EI: Well...you're talking about the European question? Well, that's a separate thing to Nazis, you know.

Q: Yes, but what you said about the Nazis, if you want to prevent that happening again, Europe seems to be the answer.

EI: Well, yes, that's how I feel. For my money, that's why I believe in Europe, I think everyone fought – in Europe, from Alexander the Great to World War II, we've made wonderful, beautiful things in Europe, every fifty years, we down tools and say, “We haven't killed anyone for fifty years, let's kill the guys over there with the blue hats.
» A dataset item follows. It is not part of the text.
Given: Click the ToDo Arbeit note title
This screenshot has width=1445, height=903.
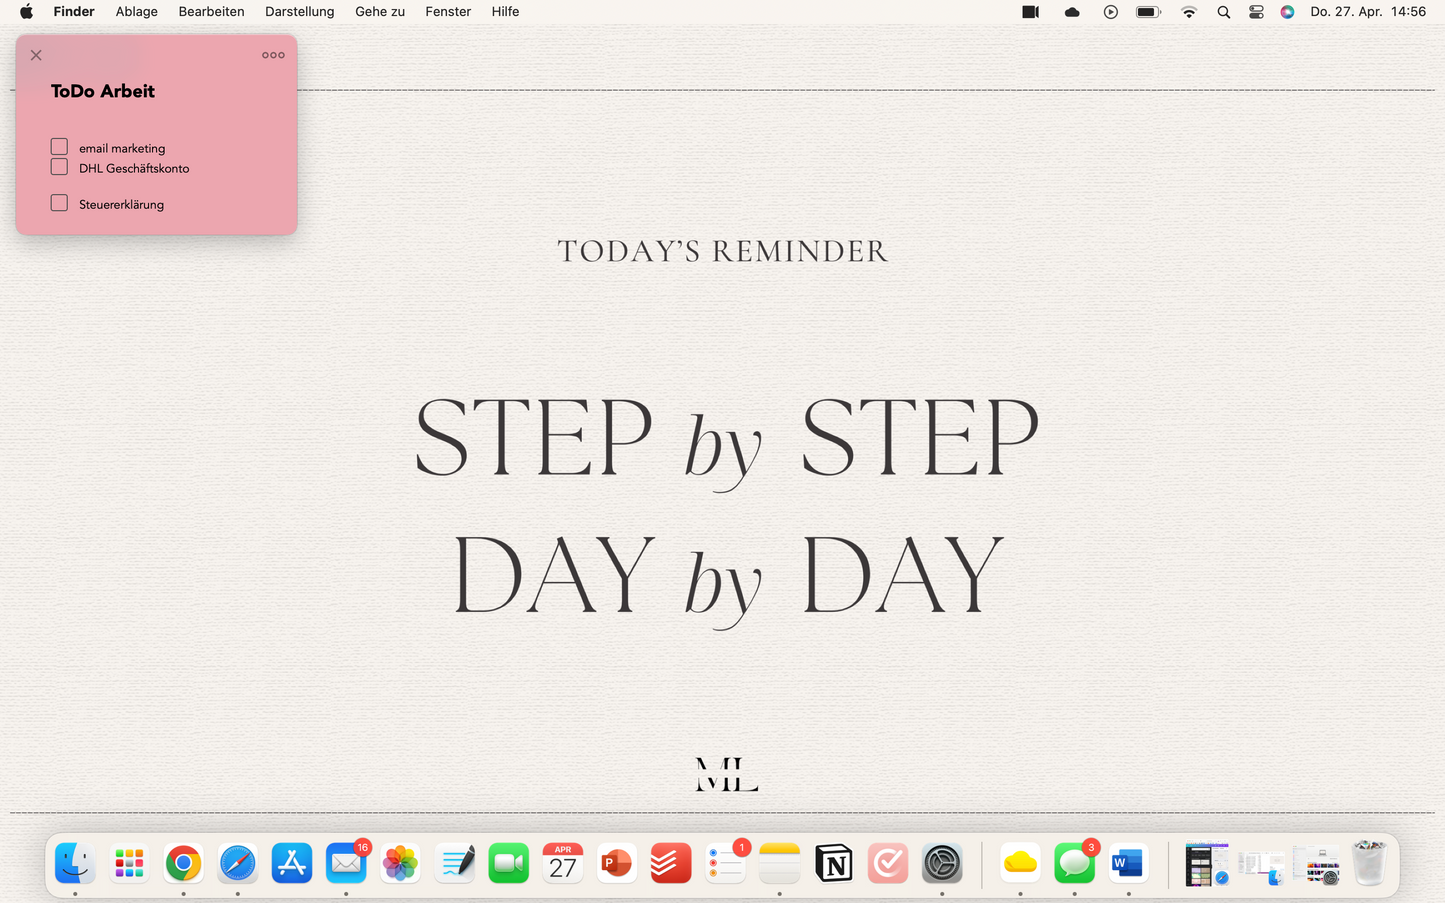Looking at the screenshot, I should click(103, 91).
Yes, the blue hats this time, much better.” Because we used to be on the side of the Germans all the way through, against the French and now they're with the French against the Germans, then we can be with the people from outer space, against the blue people, you know, so I think the European Union, for my money, is about the idea that we don't ever go to war again at them, we try and stop it happening. And now all the Balkan countries are choosing to join the EU, which I think is a vote for peace and a vote for trade and jobs and stability and against the violence that came out of that region.

Q: Can I just ask about the accents? Were you relieved not to have to do the normal Nazi accent or disappointed?

EI: No, I've done two films with German accents and I find there is a way you can do it so it's not too overblown. We've seen a lot of films that way. There's less films, er, World War II films with people just doing it in English. And of course, as the director, Bryan Singer, was saying, when German people were talking to other German soldiers, they weren't hearing accents, they were just hearing someone speak the same language, so I think it gives an immediacy for British audiences, for American audiences, just to see it in that way. So I didn't mind either way, they just chose that way. I thought it was going to be with German accents, so...

Q: Well, you could have done it in German, with English subtitles.

EI: I could have done it in German, but then I'd have sounded like an English guy doing it in German.